2004 video of a Sarah Brightman concert

The Harem World Tour: Live From Las Vegas (2004) is a live album and video recording of Sarah Brightman's concert held in Las Vegas, part of her global Harem World Tour.

== Video ==

The Harem World Tour: Live From Las Vegas is a video recording of classical crossover soprano Sarah Brightman's tour inspired by her album Harem.
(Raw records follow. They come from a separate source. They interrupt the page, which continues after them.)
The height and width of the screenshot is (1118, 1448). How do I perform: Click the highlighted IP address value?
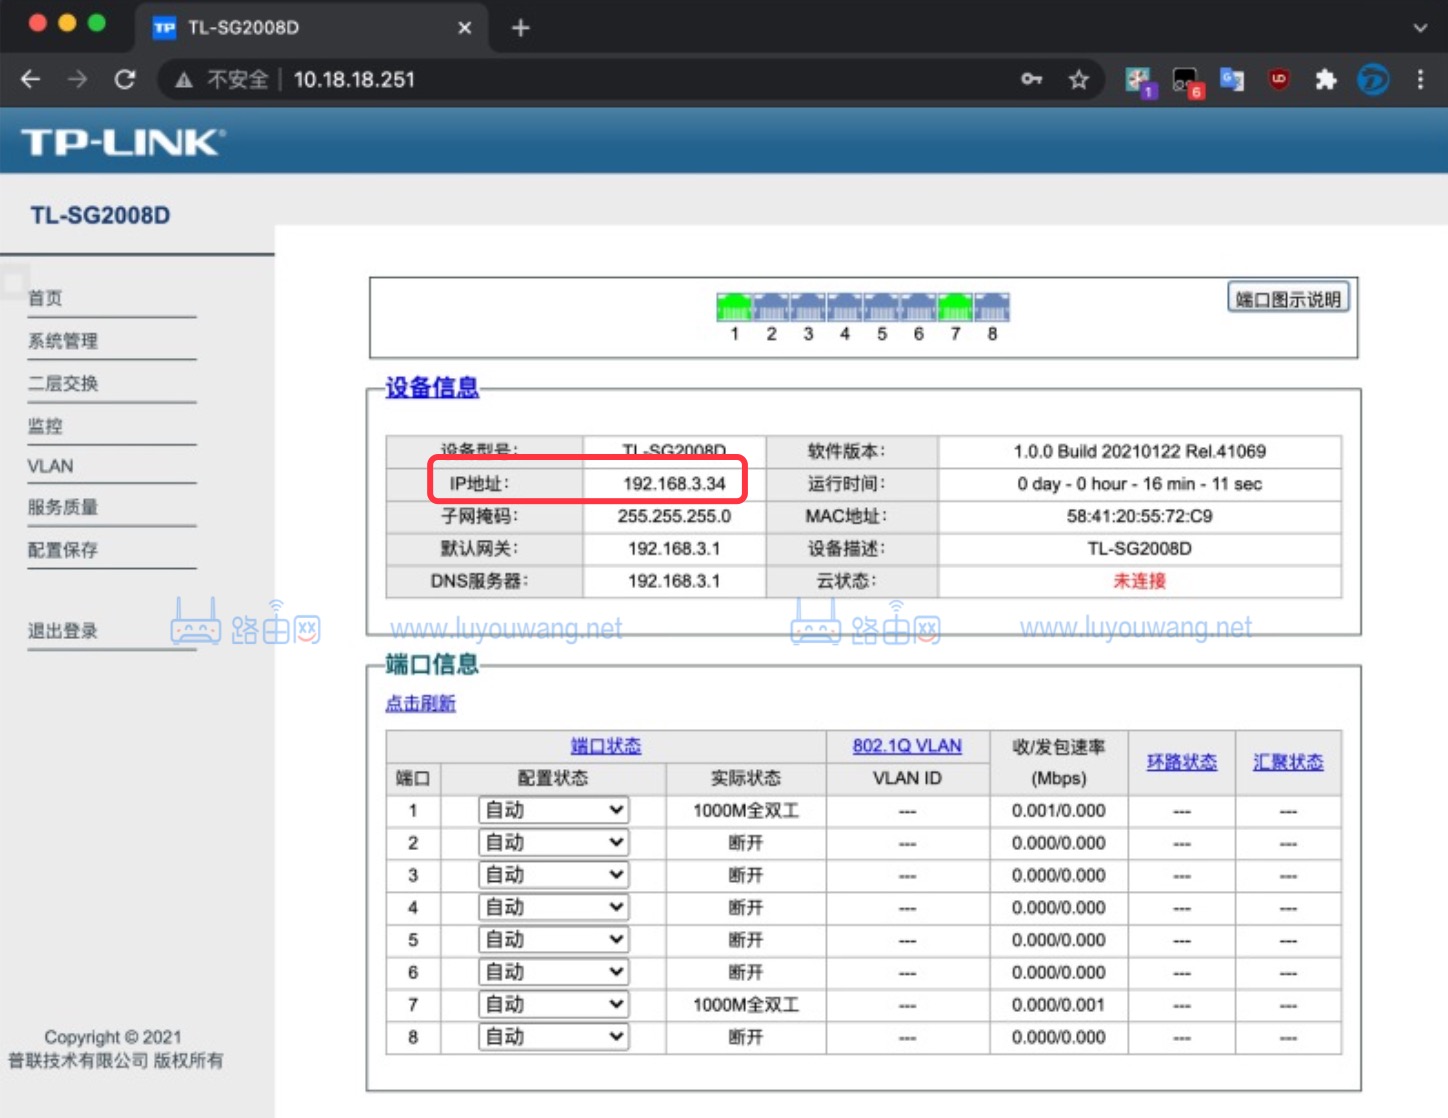click(x=673, y=483)
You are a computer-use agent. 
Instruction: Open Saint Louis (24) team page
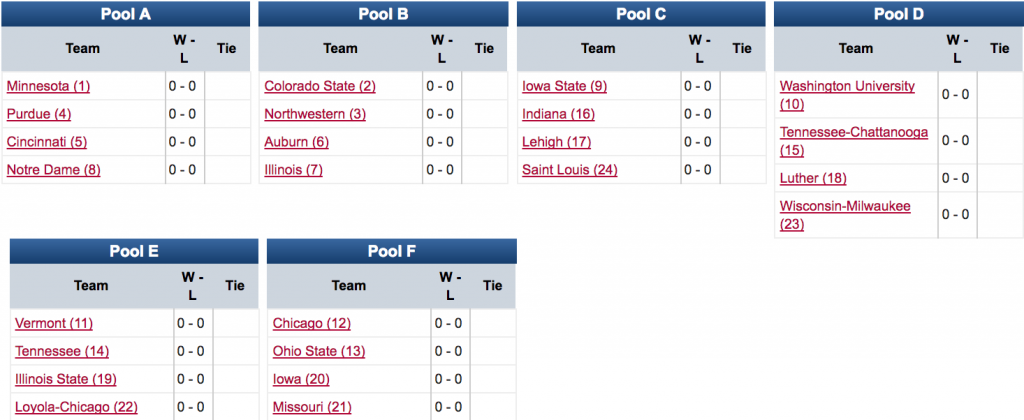point(570,170)
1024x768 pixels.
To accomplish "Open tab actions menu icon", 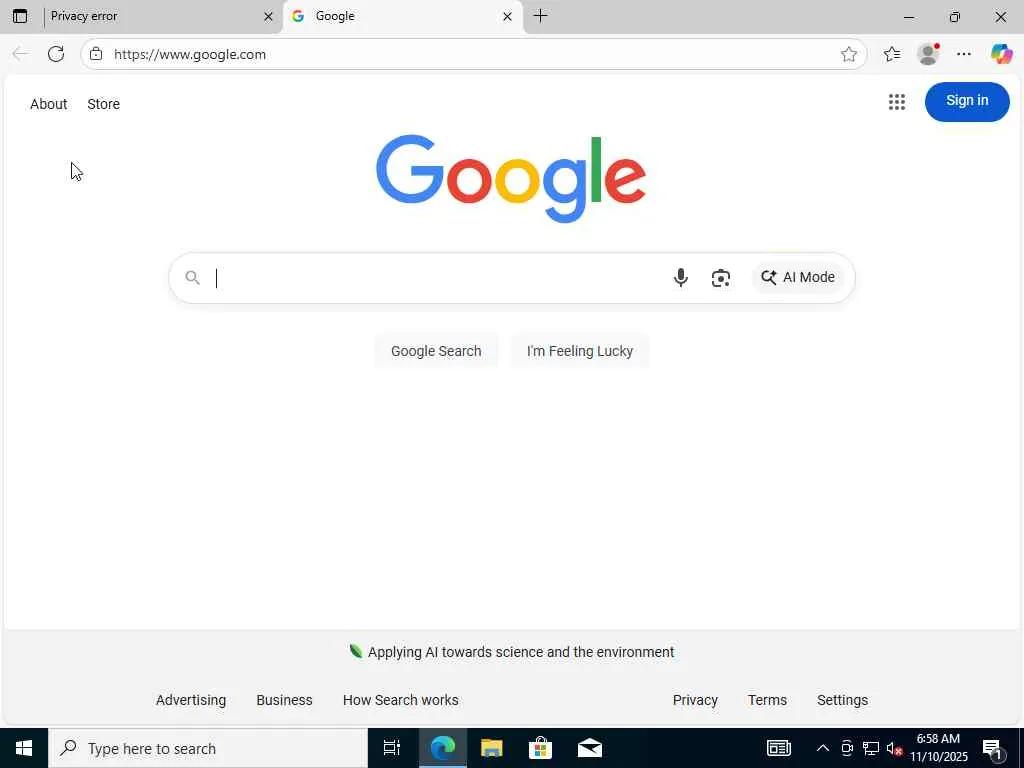I will pyautogui.click(x=20, y=16).
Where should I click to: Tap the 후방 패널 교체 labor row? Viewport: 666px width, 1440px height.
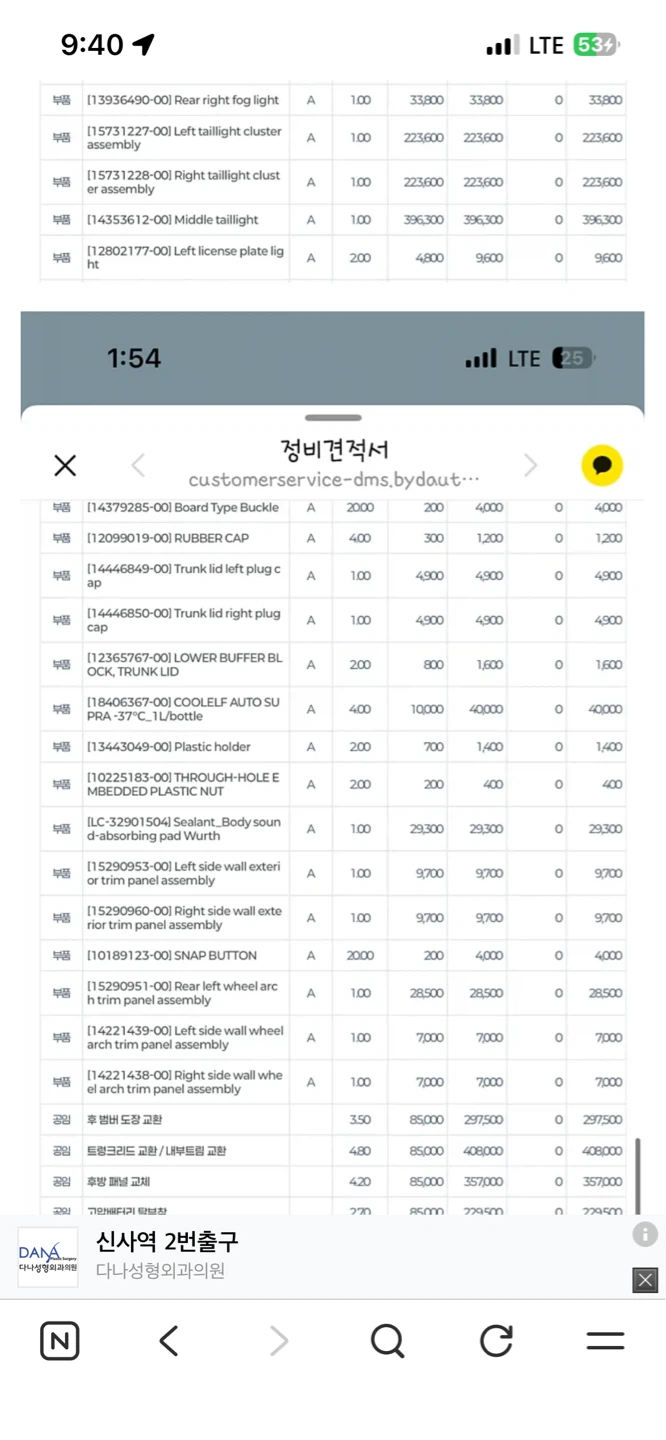tap(333, 1181)
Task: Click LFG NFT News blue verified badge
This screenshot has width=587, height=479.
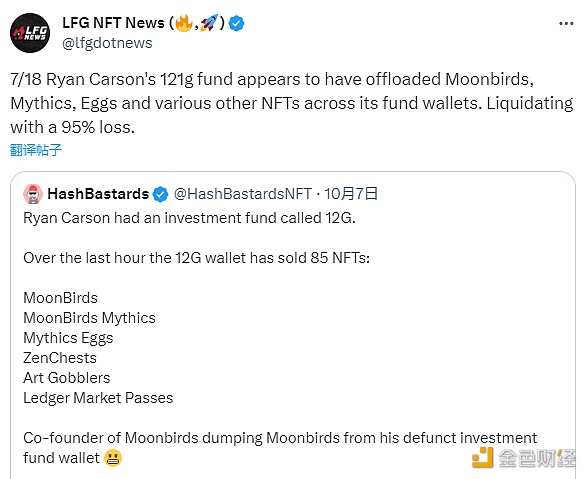Action: [x=237, y=24]
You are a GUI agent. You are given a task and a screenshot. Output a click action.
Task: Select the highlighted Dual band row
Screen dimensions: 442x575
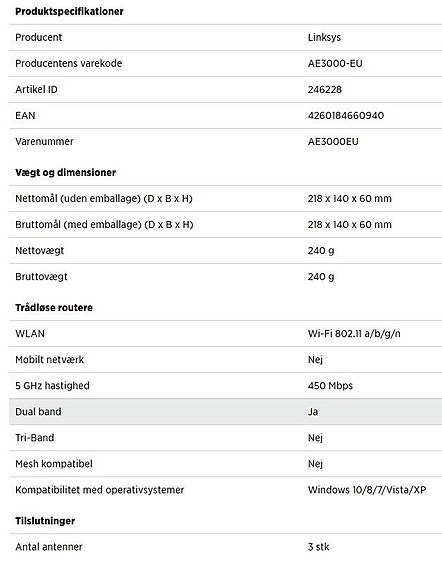click(225, 411)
It was recorded live at the MGM Grand Garden Arena, Las Vegas on 13 March 2004.

=== Track listing ===
1. "Kama Sutra"
2. "Harem (Cançao do Mar)"
3. "Beautiful"
4. "It's a Beautiful Day"
5. "Dust in the Wind"
6. "Who Wants to Live Forever"
7. "Anytime, Anywhere" (Interlude)
8. "Anytime, Anywhere"
9. "Nella Fantasia"
10. "Stranger in Paradise"
11. "La Luna"
12. "Nessun Dorma"
13. "No One Like You"
14. "Arabian Nights"
15. "The War is Over"
16. "Free"
17. "What a Wonderful World"
18. "A Whiter Shade of Pale"
19. "Phantom of the Opera Suite"
20. "Wishing You Were Somehow Here Again"
21. "Time to Say Goodbye"
22. "The Journey Home"
23. "A Question of Honour"

== Album ==

The Harem World Tour: Live From Las Vegas is a live album by classical crossover soprano Sarah Brightman released to coincide with the DVD. The album was released on 28 September 2004. It features a cover version of Indonesian singer Anggun's "Snow on the Sahara".

Track listing
| No. | Title | Length |
|---|---|---|
| 1. | "Kama Sutra" | 2:01 |
| 2. | "Harem Overture (Cançao do Mar)" | 3:10 |
| 3. | "It's a Beautiful Day" | 4:27 |
| 4. | "Dust in the Wind" | 4:02 |
| 5. | "Who Wants to Live Forever" | 4:02 |
| 6. | "Anytime, Anywhere" | 3:17 |
| 7. | "La Luna" | 5:16 |
| 8. | "Nessun Dorma" | 4:11 |
| 9. | "The War is Over" | 5:24 |
| 10. | "Free" | 3:49 |
| 11. | "A Whiter Shade of Pale" | 3:16 |
| 12. | "Phantom of the Opera Suite: Twisted Every Way/Phantom Overture/Little Lottie" | 4:27 |
| 13. | "Wishing You Were Somehow Here Again" | 4:36 |
| 14. | "Time to Say Goodbye" | 4:14 |
| 15. | "A Question of Honour" | 5:43 |
| 16. | "Snow on the Sahara" (Bonus Studio Track) | 4:44 |
| Total length: |  | 65:36 |

==Charts and certifications==

===Charts===

| Chart (2004) | Peak Position |
|---|---|
| Australian DVD (ARIA Charts) | 13 |
| US Billboard Top Classical Crossover Albums | 2 |
| Portugal Albums Top 30 | 19 |
| Dutch Albums Top 100 | 42 |
| Austria Albums Top 75 | 49 |
| Mexico Albums Top 100 | 82 |
| Japanese Oricon Top Weekly Albums | 95 |
| US Billboard Top 200 Albums | 126 |

===Certifications===
All certifications for the DVD

| Region | Certification | Certified units/sales |
| Argentina (CAPIF) | 2× Platinum | 16,000^{^} |
| Canada (Music Canada) | Platinum | 10,000^{^} |
| Mexico (AMPROFON) | Gold | 10,000^{^} |
^{^} Shipments figures based on certification alone.